At this stage I certainly felt like a foreigner with my jilbab on. There were many Indonesians who would ask me why I had an interest in Islamic Economics. A lot of them were surprised. A lot of them couldn’t understand my interest, saying that they had no interest as it was too difficult! I said that I did find it difficult, but reading how they incorporated the Qur’an into daily business dealings was really interesting.

I would arrive at the bus stop near the University and would walk along the main road up an alley way. There were always children running around and playing and yelling out ‘BULE’ ‘BULE’ ‘BULE’ to me as I walked into the University. They, too, would grab my hand and put it to their foreheads.

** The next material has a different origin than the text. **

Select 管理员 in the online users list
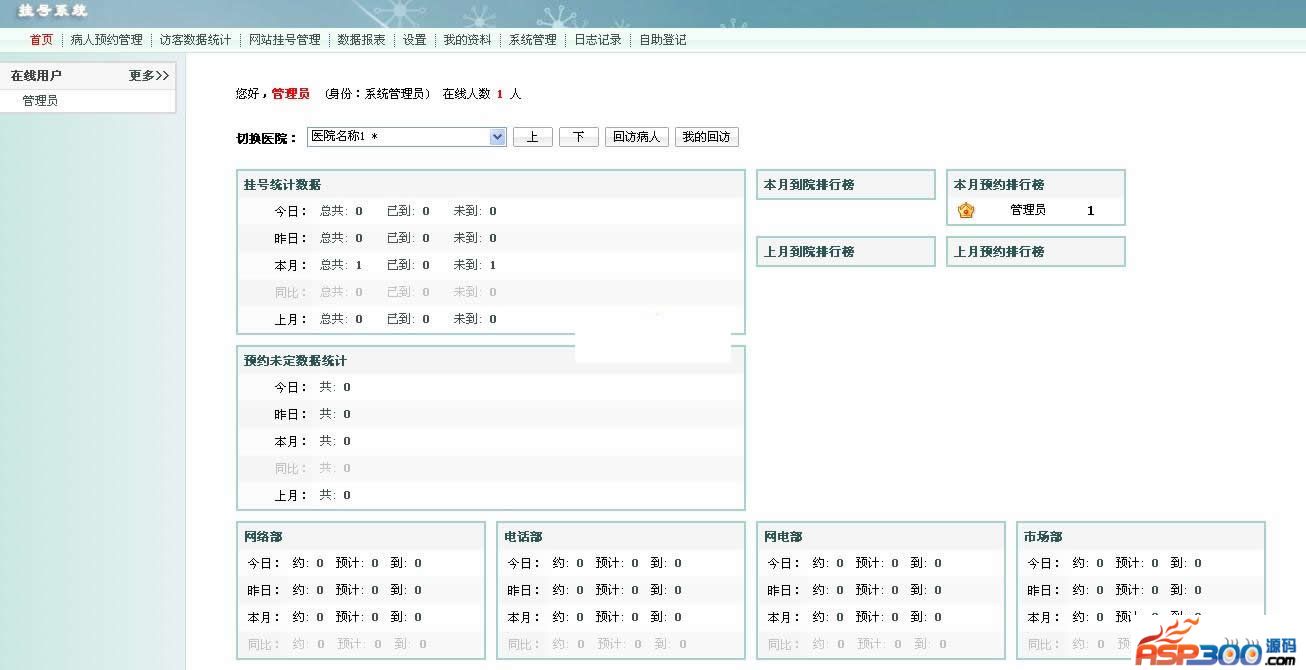[x=40, y=101]
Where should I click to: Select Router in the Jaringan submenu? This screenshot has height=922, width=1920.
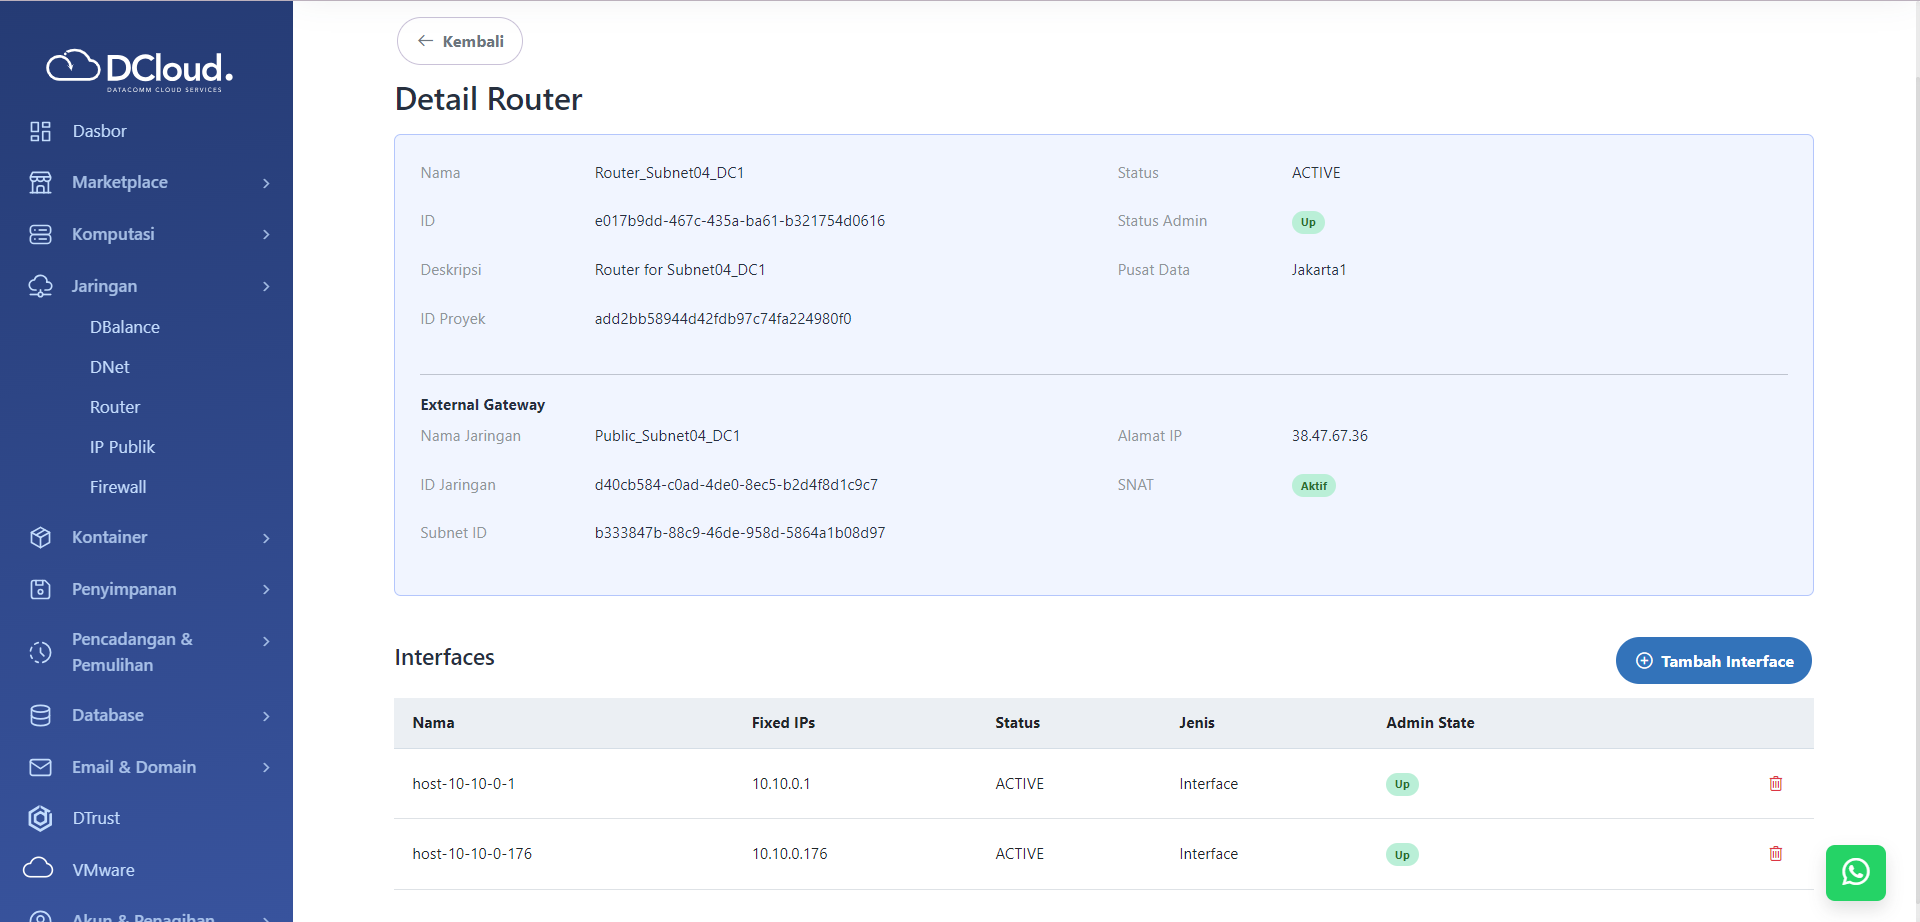114,407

I would attend my lectures and sit in classes where we would begin with a Islam prayer. I had no idea what the lecturer was saying in Arabic, but it was a very different way for me to start the academic day.

My subjects were:

Islamic Philosophy and Religious Practice
I was fortunate to have the opportunity to study this subject one on one with a lovely lecturer. Mohammed Roy was a lecturer who had studied in Melbourne and had experienced living in Australia. My major assignment for this subject was the early Islamic settlers of Australia. I had no idea that the Muslims had arrived in Australia and had been involved in farming sea cucumber and had been travellers across arid parts of Australia and had worked for transport companies. I also learnt about Suffism and that they have a philosophy that it is important to love the world. This includes trees, animals, other humans and all that surrounds you.

Indonesian Language
I was challenged every week by my fabulous linguist: ‘Yono’. He put me through a challenging routine every week. More than anything, we made each other laugh hysterically. Especially when there were severe lightening storms and I would hide under the conference table at the University.

Islamic Business Ethics
In this class, I learnt about elements of the Qur’an and how it is incorporated into everyday business dealings. This class in particular, was useful and transferable to elements of what I needed to know for attending the meetings at the Bank. It was beneficial to have a basic knowledge of Qur’an verses as times I was viewing how they were included into banking contracts.

Bank Shariah Mandiri
Every day I attended the Bank Syariah Mandiri for 3 – 4 hours a day. I covered topics to do with Islamic banking transactions, and the variety of products Bank Syariah Mandiri offered the Islamic community.

Once my classes had finished, I began the trek home in my jilbab answering questions from people on the bus of where I came from, who I was, was I Christian, or Muslim?

I would walk through my little Kampung in my jilbab greeted by the children and asked how my day at University was. On occasions, there would be a Christian Church choir singing in my landlord’s living room. Around that same time, the local mosque would start with the azan. The church group would be singing concurrently with the azan. A dichotomy of worlds.

It was some of these diverse experiences that made me enjoy Indonesia. Every day was different and interesting.